Tapi gigitan mamba hitam bisa membunuh hanya dalam 20 menit. Pengasuh perlu mengetahui berapa banyak waktu yang mereka miliki dalam setiap kasus gigitan ular.
Beberapa komunitas yang paling rentan terhadap spesies ular baru mungkin juga merupakan komunitas yang paling tidak siap. “Spesies ular tidak memiliki hambatan politik, namun ketersediaan antivenom bergantung pada negaranya,” kata Martinez.
Sebagian besar negara menyediakan antivenom yang disesuaikan dengan spesies yang biasa ditemui di negara tersebut dan kemungkinan besar tidak memiliki penangkal yang efektif terhadap campuran bisa ular yang baru diperkenalkan.
Peristiwa cuaca ekstrem seperti banjir juga dapat memperburuk masalah ini.
Penelitian sebelumnya di Asia Tenggara menunjukkan bahwa insiden gigitan ular meningkat selama musim hujan; Hal ini karena ular dan manusia mencari perlindungan jauh dari air banjir dan menjadi lebih mungkin untuk bertemu satu sama lain.
Ketika perubahan iklim meningkatkan banjir, risiko gigitan ular mungkin akan semakin meningkat.
Meskipun terdapat ancaman terhadap manusia, para peneliti menekankan bahwa ular berbisa merupakan bagian penting dari ekosistem sebagai predator hewan seperti tikus dan serangga.
Dan beberapa senyawa yang hanya ditemukan dalam racun ular mempunyai potensi kegunaan medis yang tidak berhubungan dengan gigitan ular, seperti sitotoksin dengan potensi antikanker atau protein yang dapat digunakan dalam obat antihipertensi.

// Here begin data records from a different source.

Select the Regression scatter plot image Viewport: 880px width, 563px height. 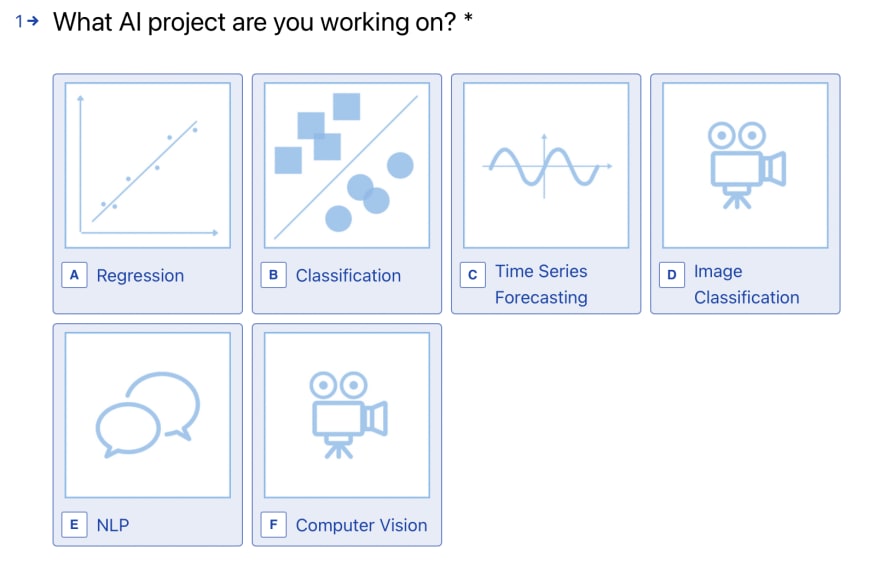tap(148, 166)

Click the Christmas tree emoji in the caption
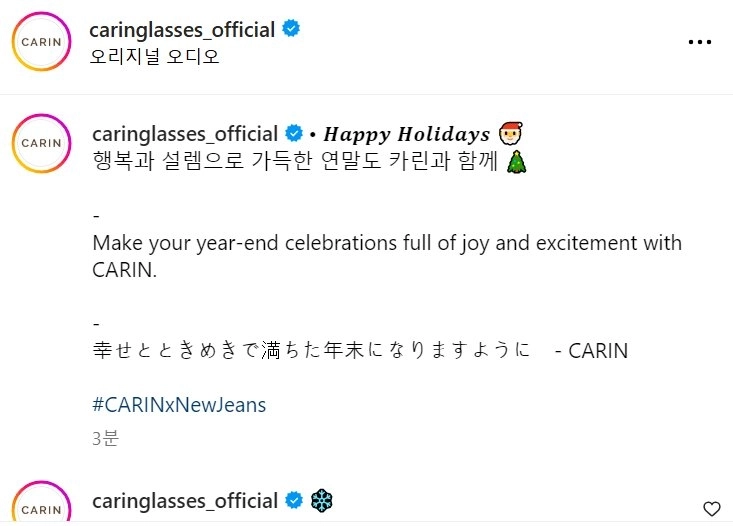pos(517,161)
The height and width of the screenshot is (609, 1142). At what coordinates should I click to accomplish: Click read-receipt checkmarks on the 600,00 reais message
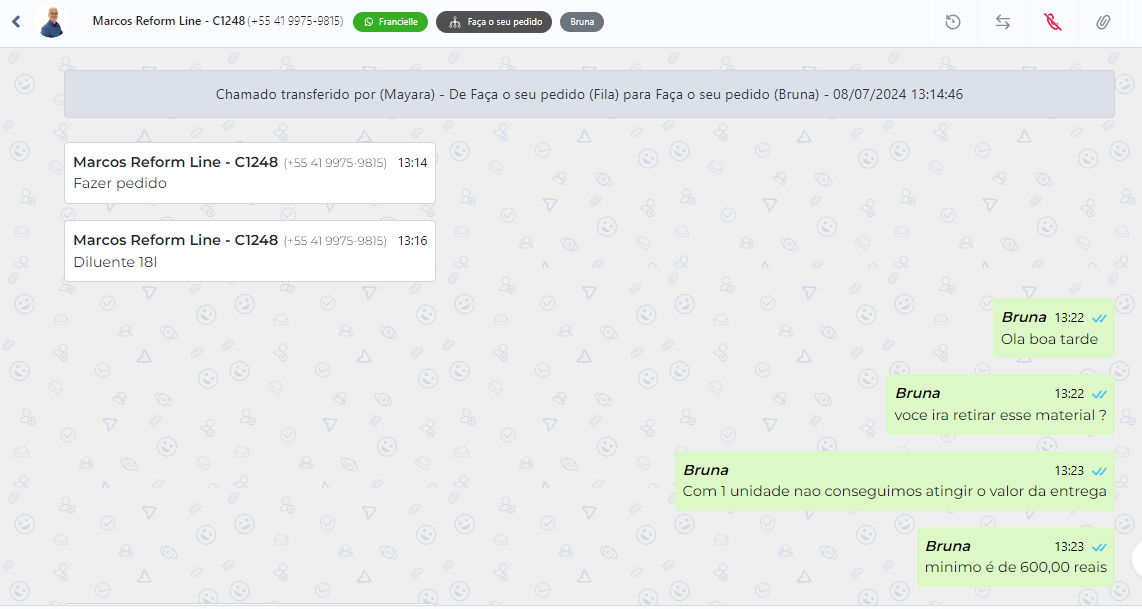tap(1099, 547)
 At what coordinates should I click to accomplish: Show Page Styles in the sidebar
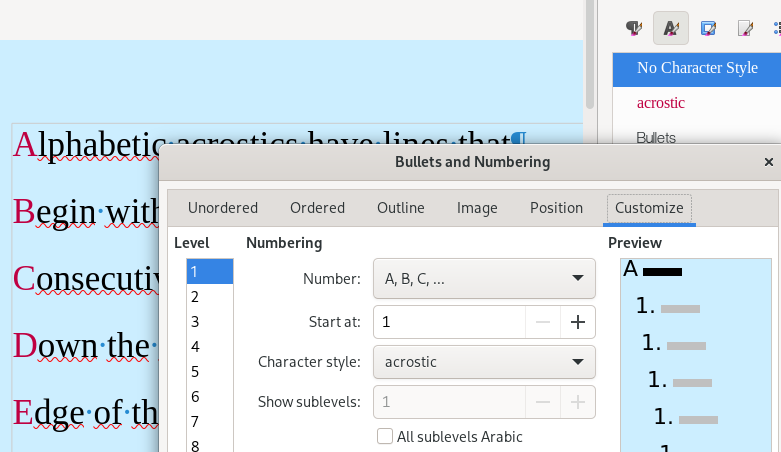[x=745, y=28]

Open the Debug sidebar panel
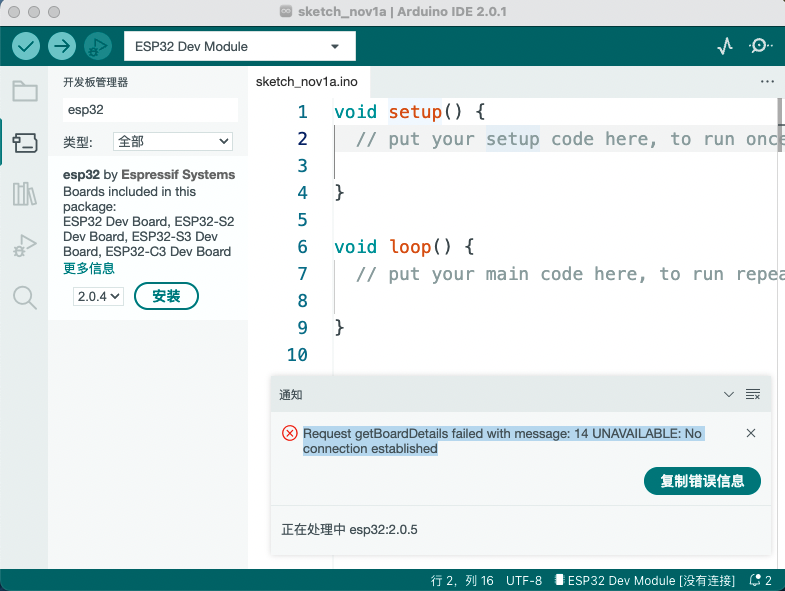pyautogui.click(x=24, y=244)
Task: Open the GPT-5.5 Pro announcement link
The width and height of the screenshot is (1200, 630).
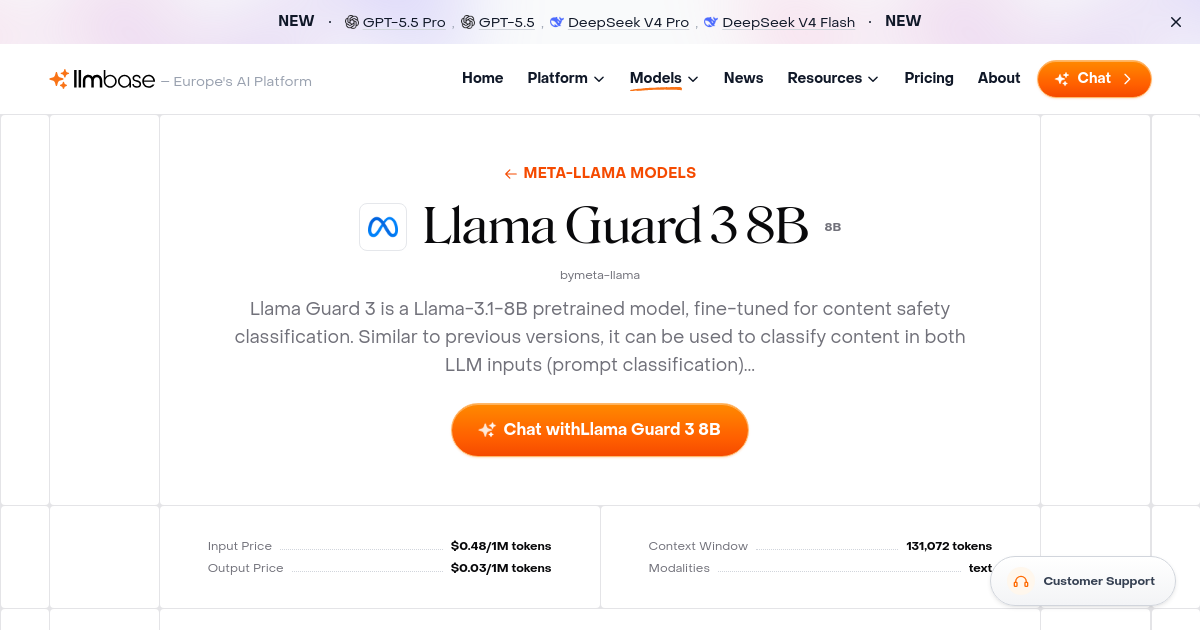Action: pyautogui.click(x=404, y=21)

Jika ular tersebut hilang sama sekali, “kita akan kehilangan sekelompok organisme yang berharga dari sudut pandang manusia, baik secara ekonomi maupun farmakologis,” kata Talita Amado, mantan peneliti pascadoktoral di Pusat Penelitian Keanekaragaman Hayati Integratif Jerman dan salah satu penulis makalah ini. studi baru.
Namun hanya sedikit masyarakat yang melihat dampak positif dari masuknya ular mematikan ini, kata Faiz, itulah sebabnya mendidik masyarakat dan menyediakan lebih banyak sumber daya merupakan langkah penting untuk mengurangi ketakutan dan mempersiapkan masyarakat.
“Ini bukan hanya tentang memiliki antivenom,” katanya, tapi juga tentang pelatihan petugas kesehatan, menggunakan kampanye pencegahan yang dipimpin masyarakat dan meningkatkan fasilitas medis.
Amado menambahkan bahwa memperbarui database antivenom dan strategi pencegahan akan sangat penting dalam membantu masyarakat bertindak cepat ketika ular menyerang.
“Keracunan akan terjadi,” katanya. “Yang bisa mencegah masyarakat terkena dampak negatif adalah dengan melakukan pencegahan lokal.”